珍しい出来事だった。自分の編集した本は、すべて覚えていないながらも記憶に残っていることがほとんどで、著者とのやりとりもほとんどを覚えていることが多い。と思っている。とはいえ、もう当初から幾数年経っているのだ。徐々に記憶も薄れていくものなのだろう。それでも思い出すことができたのは、自分なりに真剣に著者と作品に向き合っていたからだと安直に結論付けたい。

 

そういえば、出版社にいた頃に先輩と著者の話をしたことがある。

なんの苦難も乗り越えず、とんでもなくスムーズに本づくりができた著者の記憶は少し薄れているもんだよなんて話だった。なるほど確かに、この作品の著者とは本当にメールだけのやり取りで作品を完成させたし、驚くほどスムーズだった記憶がある。

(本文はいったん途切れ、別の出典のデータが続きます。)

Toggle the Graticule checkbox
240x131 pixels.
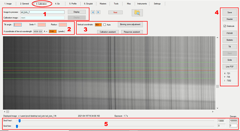(x=225, y=26)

短編集の編集を行う時は、作品順の助言などをすることが多かったのだが、この方は自分なりの順番も提示してくれていたと思うし、意見をぶつけ合うこともしなかった印象だ。

 

そんなネガティビティバイアスに曝さずに忘れかけていた自分の関わった作品のことを思い出すことができた。そういえば、自分の関わった作品は手元に残しておきたいと思っていたけれど、全然できていなかったことも思い出した。2つの作品で触れた保護犬のことも考えるきっかけになった(色んな関わり方をしている人がいて、ペットショップとか繁殖の問題がたびたび取り沙汰されたりしていているけれど、世の中にないがしろにされている問題だと思う)。

 

おそらく、過去の仕事を見つめ直す作業だのこれからの生活のことを考える作業だのをしているから過去のことを思い出す思考になっているのだと思うけれど、今回読んでいた作品はすこぶる良いきっかけを与えてくれた。そんでもって、過去携わった本の著者に、もう伝えることは難しいのだけれど、心の片隅に残っていてこんな繋がりであなたの作品を思い出したよと伝えたいと思った。とりあえず、新品か中古かわからないが、Amazonの在庫を確認した。カートに入れておいて、近々手元に残す作業をしたい。自分の携わった作品を今更全部買い集めることは難しいのだけれど、これからはそういうこともしたい。とりあえず、当時少しの労力で手に入れられたはずの自分が担当した書籍を今更集めるなんて、自分はつくづく世の中を渡り歩くのが下手だなあと思う。